- What is being asked -
Please retype a passage from the court opinion below word for word, beginning at the words "The Court of" and stopping after "admissible. We affirm.".

- Quoted text -
Smith v. Sturm, Ruger & Co.

39 Wash. App. 740 (1985) 695 P.2d 600

WAYNE C. SMITH, Appellant,
v.
STURM, RUGER & CO., INC., Respondent.

No. 5517-5-III.

The Court of Appeals of Washington, Division Three.

February 5, 1985.

Edward A. Dawson, Marcia Meade, and Dawson & Meade, for appellant.

Frank H. Johnson, Steven Stocker, and MacGillivray & Jones, for respondent.

MUNSON, J.

Wayne C. Smith appeals a judgment on a jury verdict adverse to his products liability claim and the trial court's dismissal of his Consumer Protection Act (CPA) claim. He contends: (1) the special verdict form was improper; (2) his CPA claim should have gone to the jury; and (3) testimony by his expert regarding a survey taken by a consultant for Sturm, Ruger & Co., Inc. (Sturm) was admissible. We affirm.

- Source excerpt -
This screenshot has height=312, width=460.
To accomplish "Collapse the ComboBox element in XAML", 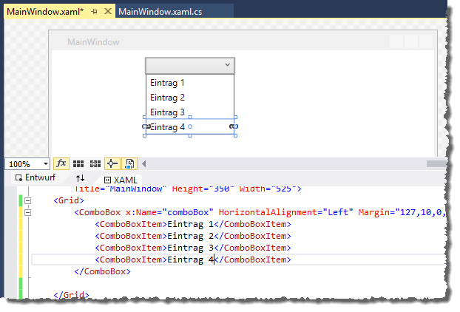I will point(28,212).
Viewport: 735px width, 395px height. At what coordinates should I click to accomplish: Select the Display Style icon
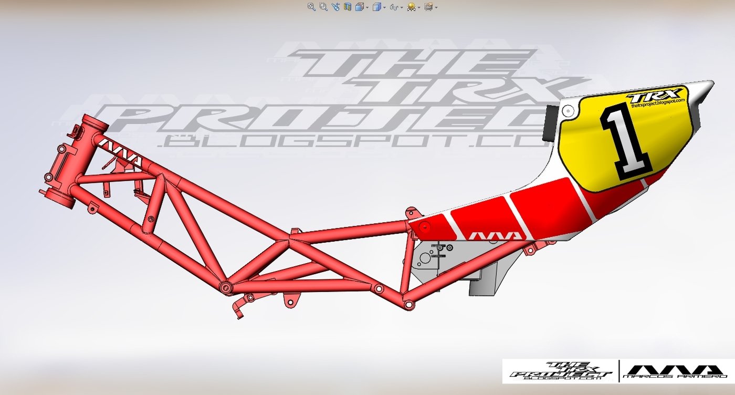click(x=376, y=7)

- Expected output -
The Court of Appeals of Washington, Division Three.

February 5, 1985.

Edward A. Dawson, Marcia Meade, and Dawson & Meade, for appellant.

Frank H. Johnson, Steven Stocker, and MacGillivray & Jones, for respondent.

MUNSON, J.

Wayne C. Smith appeals a judgment on a jury verdict adverse to his products liability claim and the trial court's dismissal of his Consumer Protection Act (CPA) claim. He contends: (1) the special verdict form was improper; (2) his CPA claim should have gone to the jury; and (3) testimony by his expert regarding a survey taken by a consultant for Sturm, Ruger & Co., Inc. (Sturm) was admissible. We affirm.